In: Amphibia-Reptilia

This book forum focuses on Wim Klooster’s The Dutch Moment: War, Trade, and Settlement in the Seventeenth-Century Atlantic World (Cornell University Press, 2016). In his book, Wim Klooster shows how the Dutch built and eventually lost an Atlantic empire that stretched from the homeland in the United Provinces to the Hudson River and from Brazil and the Caribbean to the African Gold Coast. The fleets and armies that fought for the Dutch in the decades-long war against Spain included numerous foreigners, largely drawn from countries in northwestern Europe. Likewise, many settlers of Dutch colonies were born in other parts of Europe or the New World. According to Klooster, the Dutch would not have been able to achieve military victories without the native alliances they carefully cultivated. Indeed, Klooster concludes, the Dutch Atlantic was quintessentially interimperial, multinational, and multiracial. At the same time, it was an empire entirely designed to benefit the United Provinces.
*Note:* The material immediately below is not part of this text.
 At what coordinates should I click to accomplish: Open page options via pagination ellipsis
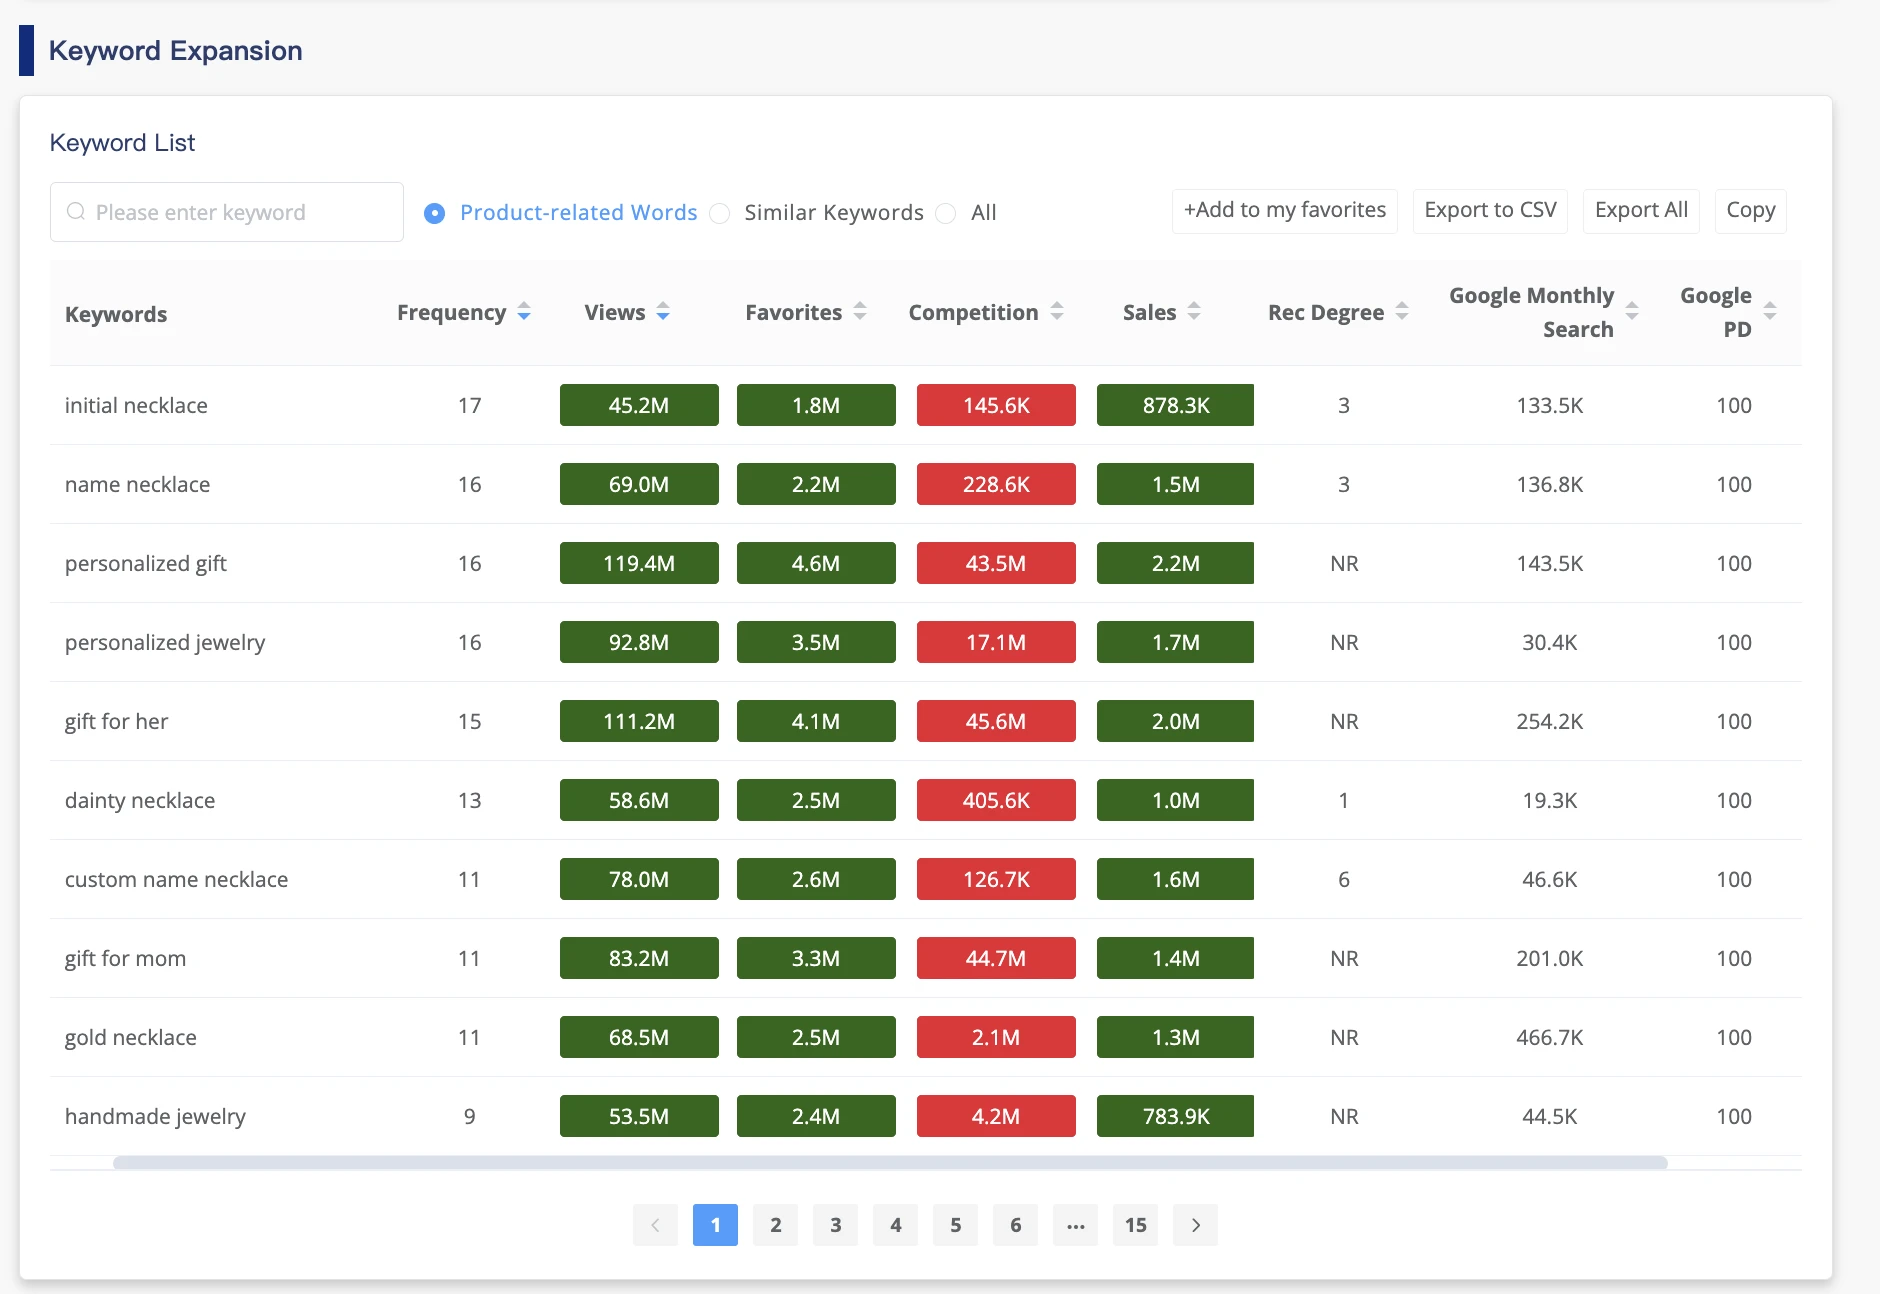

The four reviewers – Trevor Burnard, Joyce Goodfriend, Cynthia Van Zandt, and Willem Frijhoff – all offer praise, some more profusely than others. Their reviews critically question some aspects of Klooster’s narrative, particularly in relation to slavery, the inevitability of the Dutch Atlantic empire’s decline, his assessment of the rule of Johan-Maurits van Nassau-Siegen in Dutch Brazil, the role of violence and of women in Dutch colonization, as well as the relationship between microcosmic and macrocosmic perspectives on the history of Dutch America.